Data transformation is handled by SQLMesh and runs inside BigQuery. All transformation code lives in the transform/ directory.

Layout

transform/
├── config.yaml                          # SQLMesh gateway and model defaults
├── metadata.py                          # Incremental model utilities
├── macros/
├── audits/
│   └── assert_no_nulls.sql              # Reusable null-check audit
└── models/
    ├── staging/
    │   ├── stg_facebook_ads__performance.sql
    │   ├── stg_google_ads__performance.sql
    │   ├── stg_google_analytics__sessions.sql
    │   ├── stg_google_sheets__inventory.sql
    │   ├── stg_google_sheets__programs.sql
    │   ├── stg_google_sheets__students.sql
    │   ├── stg_paypal__transactions.sql
    │   └── stg_stripe__charges.sql
    └── marts/
        ├── mart_enrollment__ad_attribution.sql
        ├── mart_finance__revenue_by_program.sql
        └── mart_inventory__stock_levels.sql

Configuration

SQLMesh connects to BigQuery via a service account:

gateways:
  bigquery:
    connection:
      type: bigquery
      method: service-account
      project: american-beauty-institute
      keyfile: ${GOOGLE_APPLICATION_CREDENTIALS}
      location: US

model_defaults:
  dialect: bigquery
  start: '2024-01-01'
  cron: '@daily'

All models default to the BigQuery dialect, start backfilling from 2024-01-01, and run on a daily schedule.

Datasets

Models are organized into three BigQuery datasets:

Dataset Purpose
raw Landing zone.
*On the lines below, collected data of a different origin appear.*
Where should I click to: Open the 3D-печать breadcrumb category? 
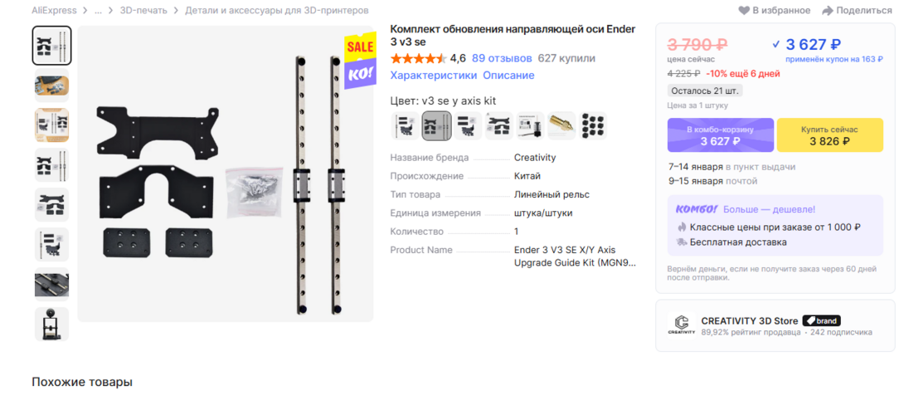[x=143, y=11]
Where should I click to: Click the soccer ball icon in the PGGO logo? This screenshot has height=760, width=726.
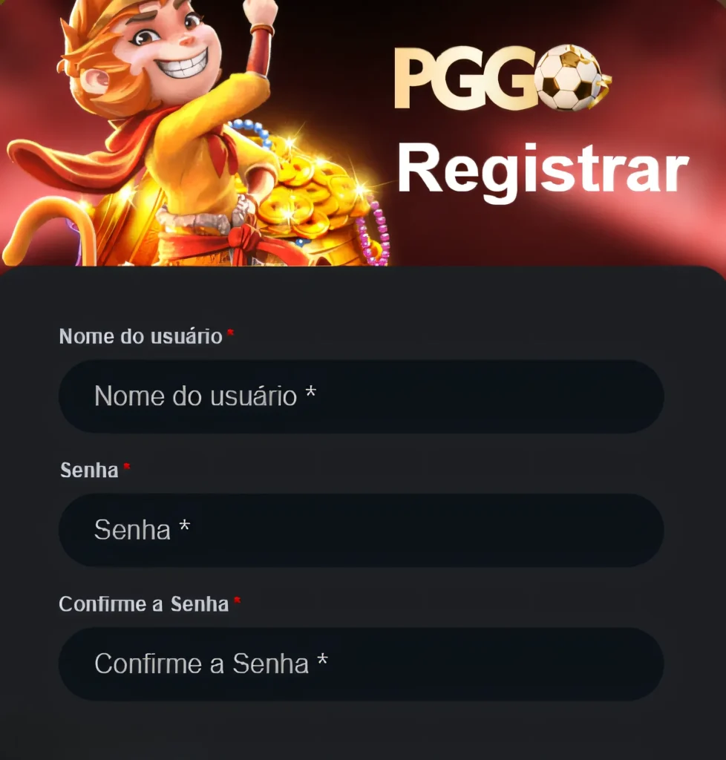pos(572,77)
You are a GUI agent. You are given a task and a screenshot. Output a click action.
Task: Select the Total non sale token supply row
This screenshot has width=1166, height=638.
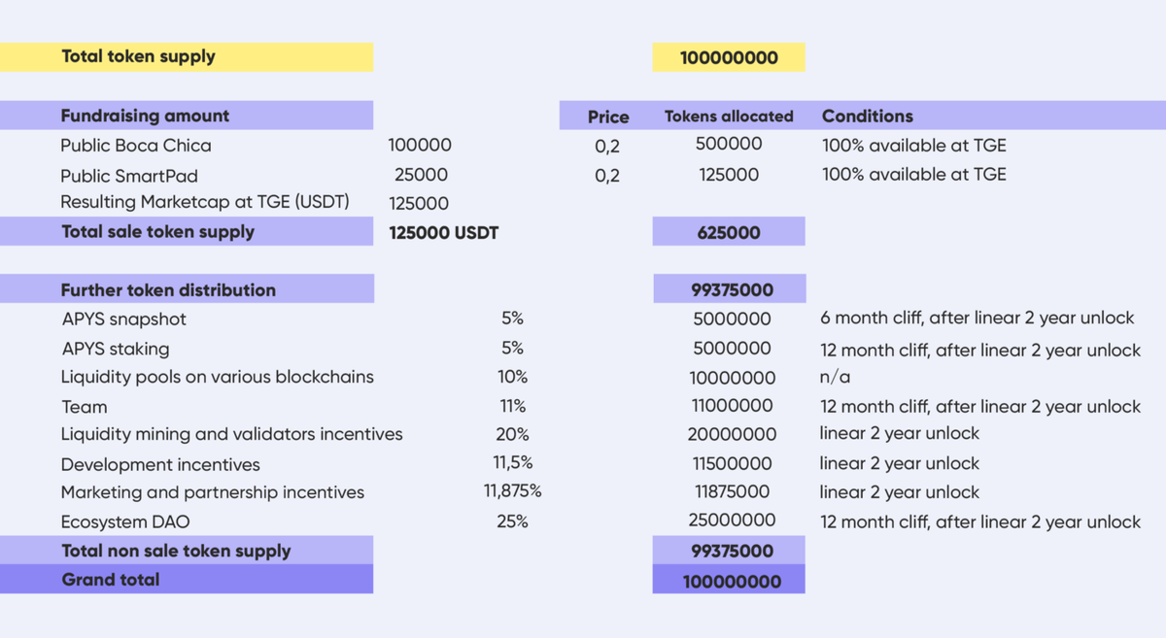176,551
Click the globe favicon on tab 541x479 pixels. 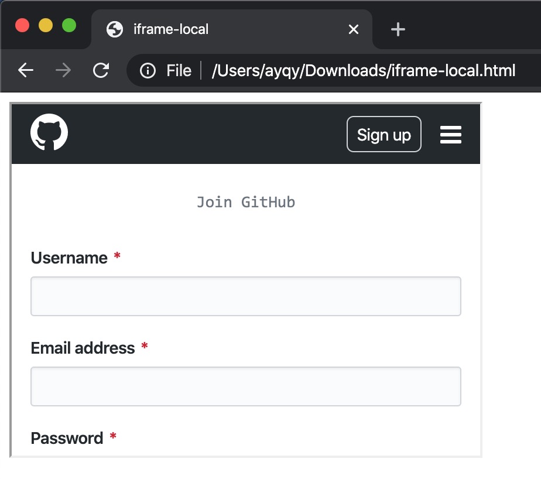pos(115,29)
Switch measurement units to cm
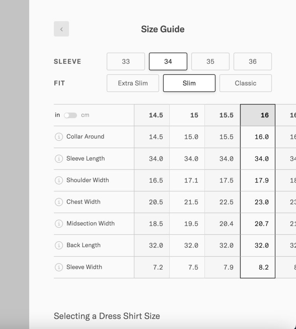Image resolution: width=296 pixels, height=329 pixels. coord(71,115)
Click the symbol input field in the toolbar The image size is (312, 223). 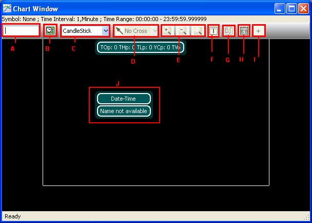21,31
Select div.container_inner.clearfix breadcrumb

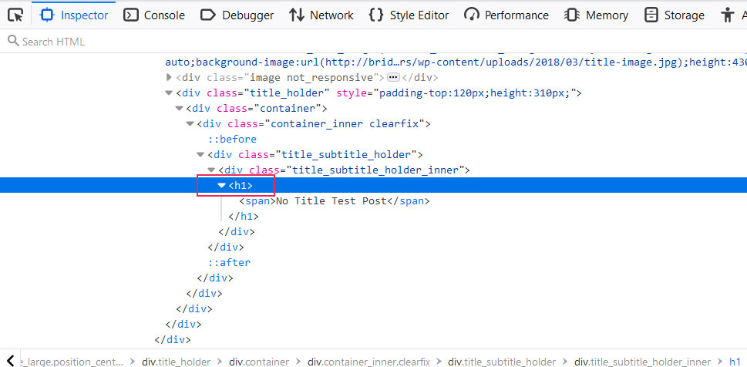tap(368, 361)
Tables written by the extract-load pipeline.
staging Type-cast and cleaned versions of raw tables.
marts Business-level aggregations answering specific questions.

Incremental Processing

Most models use INCREMENTAL_BY_TIME_RANGE. SQLMesh passes @start_date and @end_date variables to each model's WHERE clause, so only new partitions are processed on each run. The loaded_at column (added by transform/metadata.py) tracks when each row was last written.